It seems like most people realize that Social Security is "in trouble" but I always wonder how people actually conceptualize that. For example, I think most people my age (mid-late 30s) don't expect Social Security to be there for them at today's levels. But what level do they think? I generally plan for 50%. According to this article (and others I have read) that is actually overly pessimistic:
Social Security will start paying out more in benefits than it absorbs in taxes this year which will lead the retirement program's trust fund to become exhausted in 2036, according to the latest annualtrustees report. After 2036, the program will only be able to pay 77 percent of promised benefits.
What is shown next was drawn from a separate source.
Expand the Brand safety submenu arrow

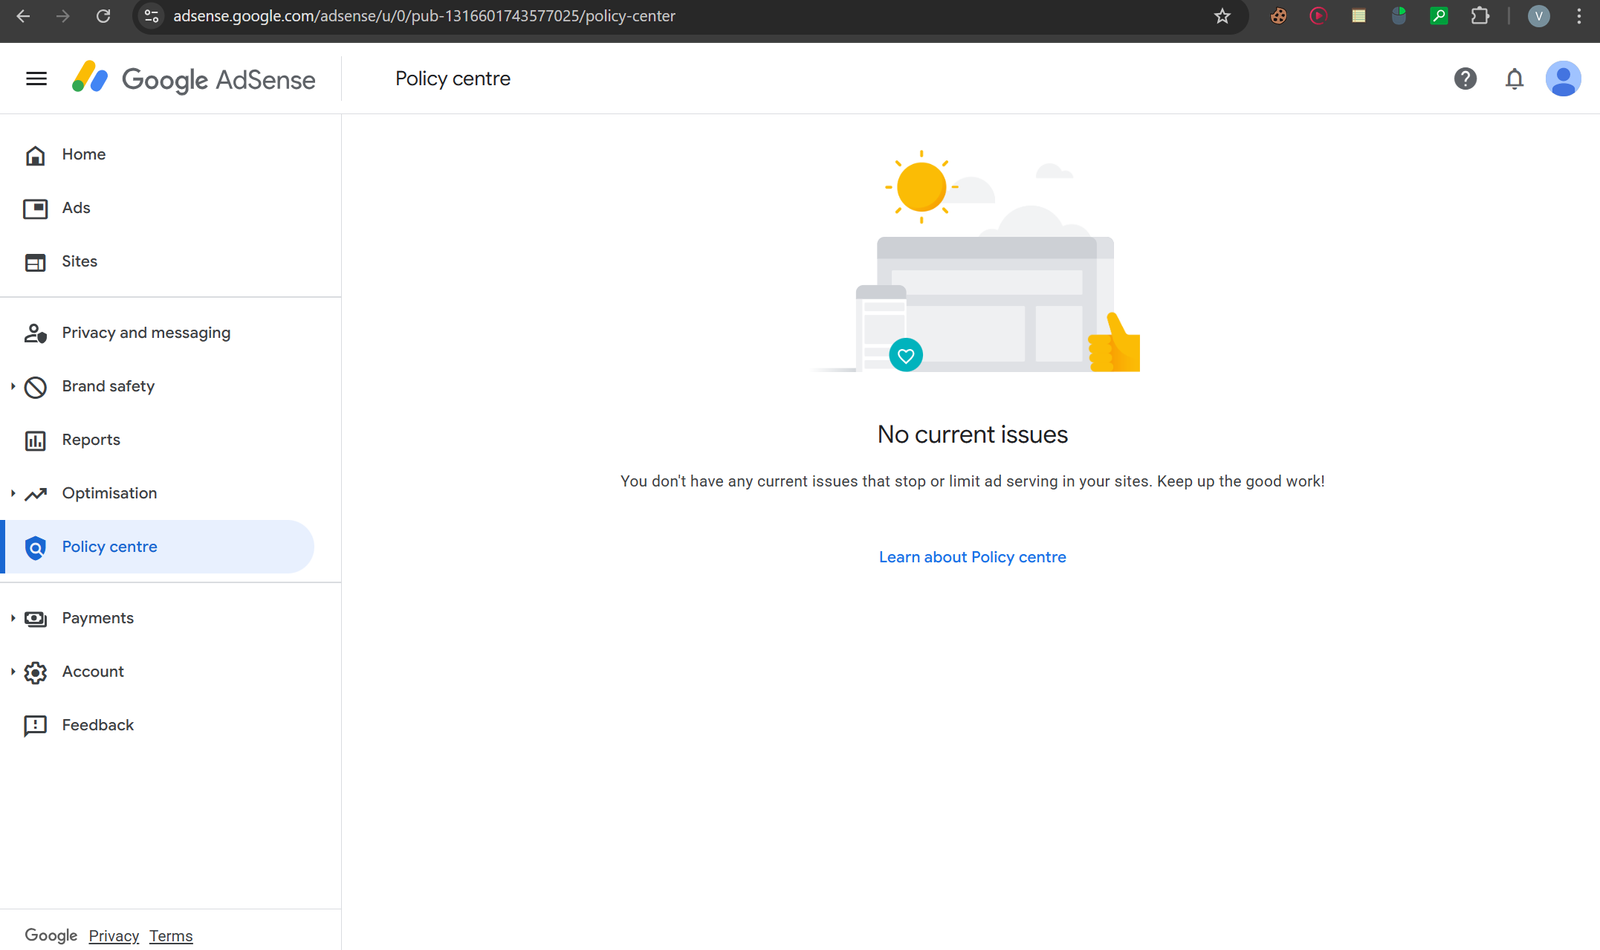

By 2085, it will be able to pay 74 percent of promised benefits.
THIS is what drives me crazy, though:
The Journal reported that AARP policy chief John Rother is pushing the organization to accept benefit cuts as part of a deal to make Social Security solvent. Rother's thinking, according to the paper, is that tax increases alone can't keep the program's $2.6 trillion trust fund from running out of money, so benefit cuts must be included as well.
Well, except for the fact that they can. It feels like it has been at least 20 years that I have been hearing that to "fix" social security financially, all that needs done is to lift the earnings cap. Low and behold, once again:
A September 2010 Congressional Research Service report found that lifting the cap, without also raising benefits, would make the program solvent for the foreseeable future.